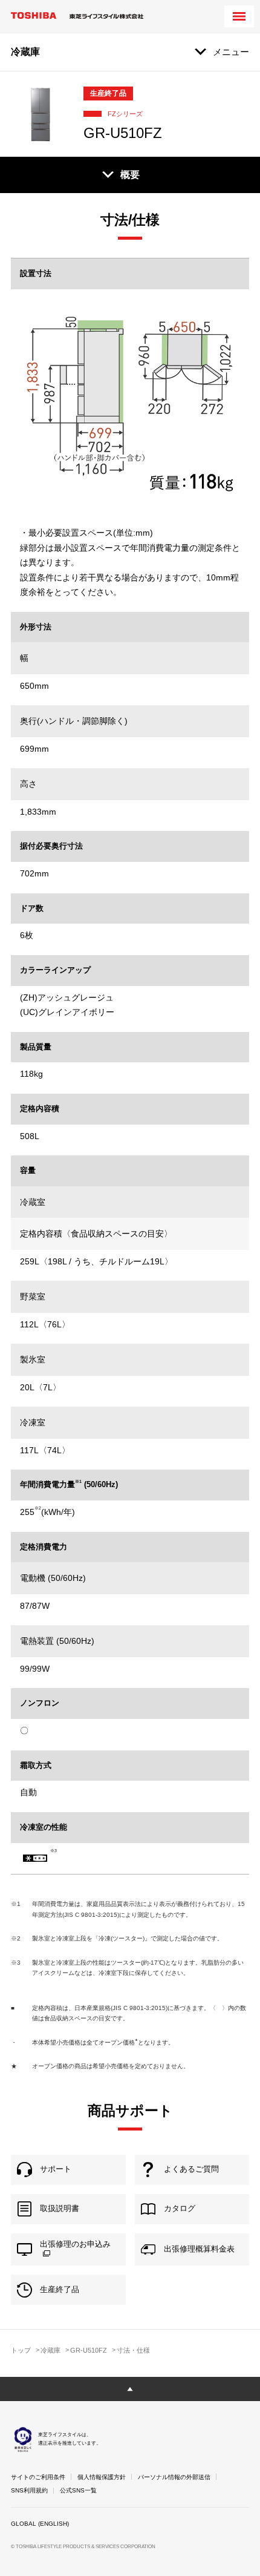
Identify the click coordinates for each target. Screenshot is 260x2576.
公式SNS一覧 (78, 2490)
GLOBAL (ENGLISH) (40, 2523)
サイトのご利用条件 (38, 2477)
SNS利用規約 (29, 2490)
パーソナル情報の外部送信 (174, 2477)
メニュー (231, 52)
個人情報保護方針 (101, 2477)
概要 (130, 174)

———

• YOUR ASSIGNMENT: Since the copy should hold text only, set down each record exactly and leave the pictures out.

• SOLUTION FOR THIS TASK:
Identify the click coordinates for each target. Screenshot is 260x2576.
公式SNS一覧 (78, 2490)
GLOBAL (ENGLISH) (40, 2523)
サイトのご利用条件 (38, 2477)
SNS利用規約 (29, 2490)
パーソナル情報の外部送信 (174, 2477)
メニュー (231, 52)
個人情報保護方針 (101, 2477)
概要 (130, 174)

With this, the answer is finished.